The given Excel file is named Players.xlsx with two worksheets. The Data worksheet records the number of players for each country for each position in each year and their average overall score. The second worksheet, which is Continent, records information about countries in each continent.

You will see that the data is far from being ready for analysis and needs to be ‘wrangled’. You are required to write R code to perform the following steps. When it asks to show/display information (on screen), the dataframe should be unchanged.

 

2.1. Load the data from the Data worksheet into an R dataframe. Rename the columns to remove the word “Year” in the column names. Use glimpse to show the information of the data frame. (2 marks)

 

           2.2. Transform the dataframe:                                                                                                   (8 marks)

 

a)      Use pivot_longer to transform the dataframe into three columns, namely “Country / Position”, “Year”, and “Value”. Drop all rows having NA in Value. (2 marks)

 

b)      Split the first column into two columns and give meaningful column names to them. (1 marks)

 

c)      Split column “Value” into two columns, namely “NumberPlayers” and “Score”. Remove the string “/100” in the Score column. Make sure they have the correct data types. (2 marks)

 

d)      Display the number of columns and rows after transformation. (1 marks)

 

e)      Show the number of distinct countries and distinct years. (2 marks)

 

2.3. What are the countries having the average score on all position in 2023 from 65 to 70?

(2 marks)

2.4.  Load the data from the Continent worksheet. Rename the columns to “Country”, “Continent”. How many countries in total and how many do not appear in the Data worksheet?       (2 marks)

 

2.5.  To help FIFA choose an African country to further improve soccer in that country, you are required to:       (6 marks)

 

a)      propose a criterion to rank the African countries (with  justification). (1 marks)

 

b)      Then write R code to find the top five countries based on your proposed ranking. (2 marks)

 

c)      Draw a column/bar chart to compare these countries in terms of the measure you used for ranking. Order the result from the highest to the lowest value. (2 marks)

 

d)      Write a short paragraph (less than 100 words) to describe your insights. (1 marks)

 

Submission Guidelines

You have to submit A SINGLE file (.Rmd) comprising all the codes to answer all the questions of the two parts in the given order.

 

Each question is one code chunk. PUT the question number before the code chunk. DO NOT include the question description (to avoid a high Turnitin similarity score).

 

When writing your code, keep the data files in the same directory as your notebook so that you DO NOT specify directories or file paths in your code. This allows us to run your code smoothly on our device.

 

Marks will be deducted if your submission does not follow the guidelines.

 

Marking Rubrics

For each question, the full mark will be awarded for non-error and correct answers. For open questions, full mark is given if all questions are answered, well justified and run without errors. Half of the mark will be given for something close.
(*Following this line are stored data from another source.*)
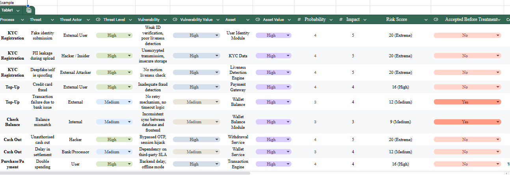The image size is (510, 175).
Task: Select the '9 (Medium)' risk score cell
Action: (400, 122)
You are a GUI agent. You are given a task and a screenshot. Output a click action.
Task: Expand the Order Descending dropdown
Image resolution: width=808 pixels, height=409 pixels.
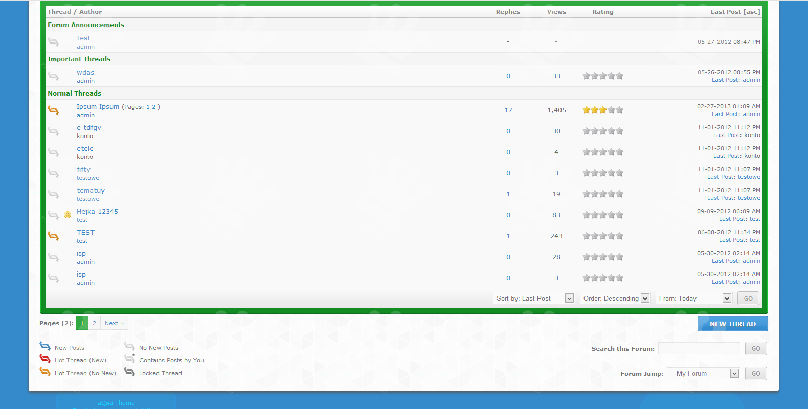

Marks will be deducted if the R code does not work smoothly on the marker’s R studio installation and we need to offer you an opportunity to show us that it does work on your installation. This means all paths or references to directories have to be removed and the packages being used are to be specified clearly. It is assumed that the tidyverse and readxl have been installed on our device. If you use other packages, make sure to have commands to install and load them.

Submissions having a high similarity in the answers with another submission will be considered as plagiarism/collusion.